«مَا تَرَكْتُ بَعْدِي فِتْنَةً أَضَرَّ عَلَى الرِّجَالِ مِنَ النِّسَاء»

sexta-feira, janeiro 27, 2006

Folhetim de Torga II

...continuando...
"A velha e livre cidade do Porto, onde há pouco tempo ainda só se podia entrar a tremer sobre pontes, com licença paga, por um túnel, ou revistado de cima a baixo - maneiras, como se vê, difíceis e reticentes - , e cujos forais não permitiam a fidalgo, nem poderoso, nem abade bento, o poisar nela mais que três dias, é muito velha no meu sangue e na minha consciência. Quanto em mim é instinto e compreensão, sabe de há muito que os valores autênticos da vida têm de ser sólidos como a Praça da Liberdade e altos como a Torre dos Clérigos.
Em suor, que foi como os meus avós almocreves mo revelaram, numa caminhada semanal que metia caldo de abóbora em Valongo e lobos no resto do caminho, ou em semente do nome deste nosso Portugal, que assim mo explicou o senhor Botelho numa escola onde se aprendiam coisas que tinham sentido, o meu primeiro Porto é nebuloso e distante.

*Trecho dos dados*:
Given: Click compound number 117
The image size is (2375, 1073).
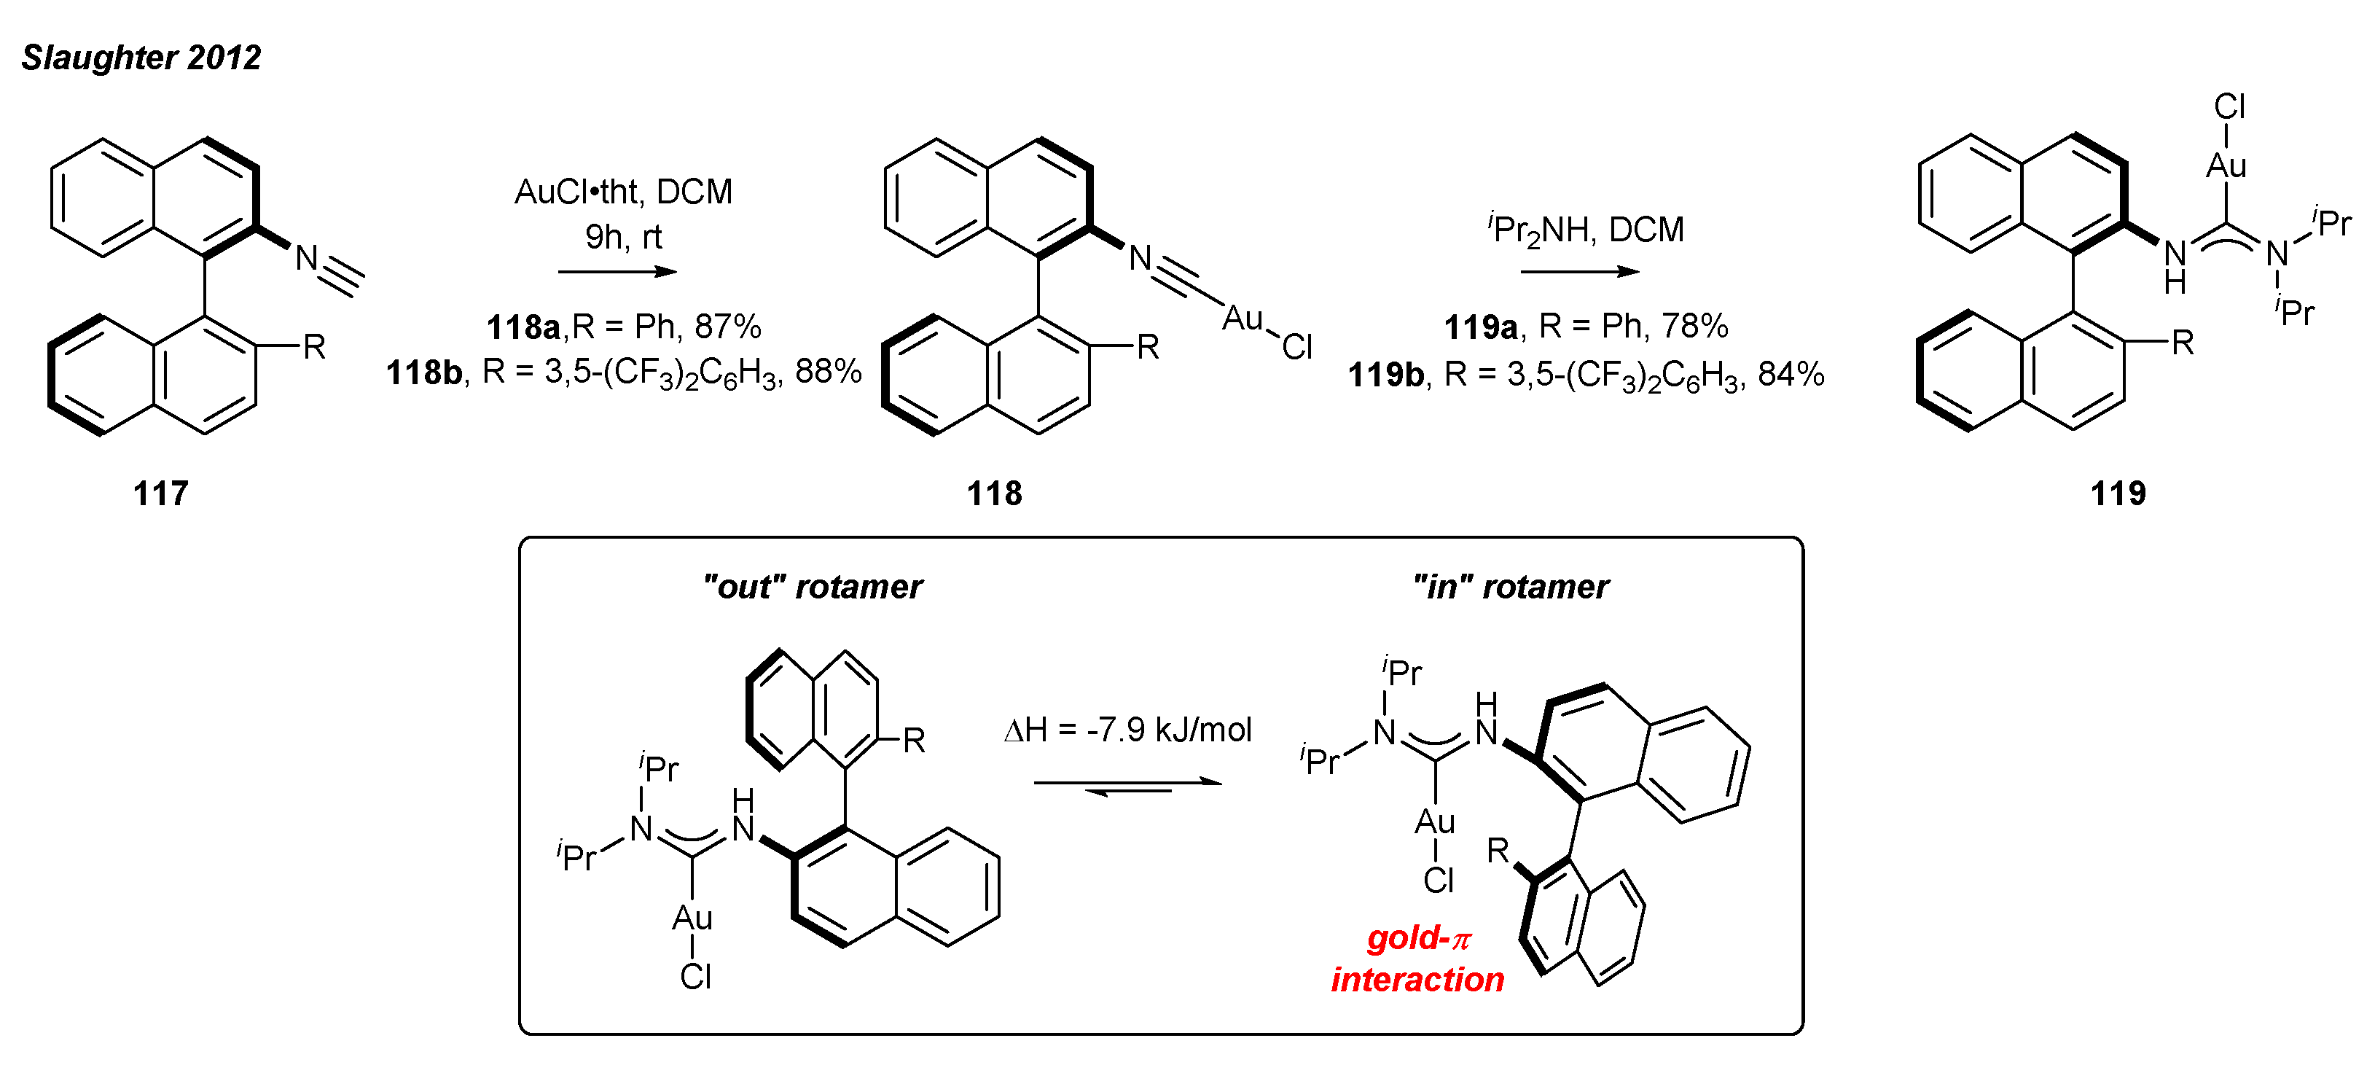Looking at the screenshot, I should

*Instruções da tarefa*: Copie palavra por palavra a parte do texto fornecido que começa em "sexta-feira, janeiro 27, 2006" e segue até "Torre dos Clérigos.".

*Resposta escrita*:
sexta-feira, janeiro 27, 2006

Folhetim de Torga II

...continuando...
"A velha e livre cidade do Porto, onde há pouco tempo ainda só se podia entrar a tremer sobre pontes, com licença paga, por um túnel, ou revistado de cima a baixo - maneiras, como se vê, difíceis e reticentes - , e cujos forais não permitiam a fidalgo, nem poderoso, nem abade bento, o poisar nela mais que três dias, é muito velha no meu sangue e na minha consciência. Quanto em mim é instinto e compreensão, sabe de há muito que os valores autênticos da vida têm de ser sólidos como a Praça da Liberdade e altos como a Torre dos Clérigos.